Peter Benn, a University of Connecticut professor of genetics who is also a paid consultant to Natera, offered the analogy of a plane crash.

"Suppose you are in an airplane and you come down and you are unsure if you are in England or Ireland. The only way to figure it out is by what people look like, and you know that Irish people have more red hair, freckles, and fair skin."

In Counsyl's approach to SNP-based analysis, they looked at these three factors individually. But Natera's actual method looks at them combined.

"If you see a person with red hair, freckles, and fair skin, with that linked information, you don’t have to look at as many people before you make a decision about which country you are in," Benn said.

According to Rabinowitz, by ignoring this aspect of Natera's method, the Counsyl study becomes tautological.

Both methods are reduced to counting reads, but in one case, you are counting reads across the genome, and in the other, you are limited to SNPs, he said. "They are doing the same thing, but in the SNP method, they are using fewer positions, so of course it's less sensitive."

Conclusions

Muzzey asserted that he and his coauthors' aims in the study were mainly academic. However, a significant proportion of the study is dedicated to linking the simulation results to distinct clinical implications.

The main conclusion of the report is that Counsyl's WGS method maintains high enough sensitivity for test results to be returned in cases where Natera would have had a no-call. This would mean fewer unnecessary invasive procedures and potential complications for patients.

According to Cuckle, while simulations of the type conducted by Counsyl include quantitative predictions, it is generally understood that these values are not robust because of the assumptions made about the model parameters.

"The utility of the models lies in providing qualitative conclusions," he said. "In other words, while the results may show something about the relative performance of the two methods, the conclusions in no way should be taken as quantitative evidence of the performance of either method."

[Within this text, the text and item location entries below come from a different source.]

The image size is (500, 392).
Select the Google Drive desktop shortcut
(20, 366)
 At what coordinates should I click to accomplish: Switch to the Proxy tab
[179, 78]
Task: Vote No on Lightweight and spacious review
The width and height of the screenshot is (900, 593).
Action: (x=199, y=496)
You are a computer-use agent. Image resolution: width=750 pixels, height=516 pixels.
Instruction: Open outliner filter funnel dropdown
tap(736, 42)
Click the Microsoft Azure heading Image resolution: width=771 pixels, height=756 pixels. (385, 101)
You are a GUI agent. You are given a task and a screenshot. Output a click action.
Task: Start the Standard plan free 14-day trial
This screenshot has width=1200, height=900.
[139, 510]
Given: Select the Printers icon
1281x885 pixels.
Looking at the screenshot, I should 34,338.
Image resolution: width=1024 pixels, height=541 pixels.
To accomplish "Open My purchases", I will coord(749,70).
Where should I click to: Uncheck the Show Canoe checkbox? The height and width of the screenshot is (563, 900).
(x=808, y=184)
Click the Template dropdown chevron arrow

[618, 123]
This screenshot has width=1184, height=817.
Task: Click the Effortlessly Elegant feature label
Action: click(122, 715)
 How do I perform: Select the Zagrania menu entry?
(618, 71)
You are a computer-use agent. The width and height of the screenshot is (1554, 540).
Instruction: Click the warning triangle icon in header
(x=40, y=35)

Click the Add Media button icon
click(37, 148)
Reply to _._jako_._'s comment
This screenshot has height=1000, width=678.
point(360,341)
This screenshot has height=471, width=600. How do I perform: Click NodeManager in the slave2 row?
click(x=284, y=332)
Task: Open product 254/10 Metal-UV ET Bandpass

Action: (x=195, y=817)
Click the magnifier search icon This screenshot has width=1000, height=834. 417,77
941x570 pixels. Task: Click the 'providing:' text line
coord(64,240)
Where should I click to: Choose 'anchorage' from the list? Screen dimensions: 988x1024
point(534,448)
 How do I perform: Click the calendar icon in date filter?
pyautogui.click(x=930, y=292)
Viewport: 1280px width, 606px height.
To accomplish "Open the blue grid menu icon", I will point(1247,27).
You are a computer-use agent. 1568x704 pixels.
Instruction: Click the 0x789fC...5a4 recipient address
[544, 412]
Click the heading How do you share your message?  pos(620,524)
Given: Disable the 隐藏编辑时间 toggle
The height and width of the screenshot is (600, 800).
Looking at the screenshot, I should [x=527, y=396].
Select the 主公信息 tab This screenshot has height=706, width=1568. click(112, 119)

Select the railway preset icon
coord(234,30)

This is also an aspect of Natera's objection to the Counsyl study results. In particular, Ryan argued, the company's calculation of an 80 percent sensitivity for its own method in low fetal fraction cases cannot be relied upon.

According to Ryan, this is bolstered by the fact that the claimed accuracies for WGS and SNP methods in the paper are incongruent with results of at least some real-world observational studies.

Counsyl has not published validation data on the clinical sensitivity of its own WGS-based test, so at this point, many of the claims and counterclaims of the two companies in regard to the accuracy of the modeling remain abstract.

However, Rabinowitz went as far as to argue that Counsyl is endangering patients by using the simulation as a way of persuading physicians that its test is more sensitive that Natera's, and that its simulated sensitivity in fetal fractions below 3 percent in this simulation reflect real clinical sensitivity of WGS testing.

Muzzey and his coauthors meanwhile suggested that by routinely not calling low-fetal-fraction samples, Natera may have inflated its own publicized clinical performance.

In other words, sensitivity would be expected to drop if a certain proportion of no-calls are instead counted as false negatives.

This would depend, though, on the ultimate accuracy of Counsyl's simulation of SNP-based NIPT performance in low fetal fraction samples, something Natera vehemently argues is incorrect.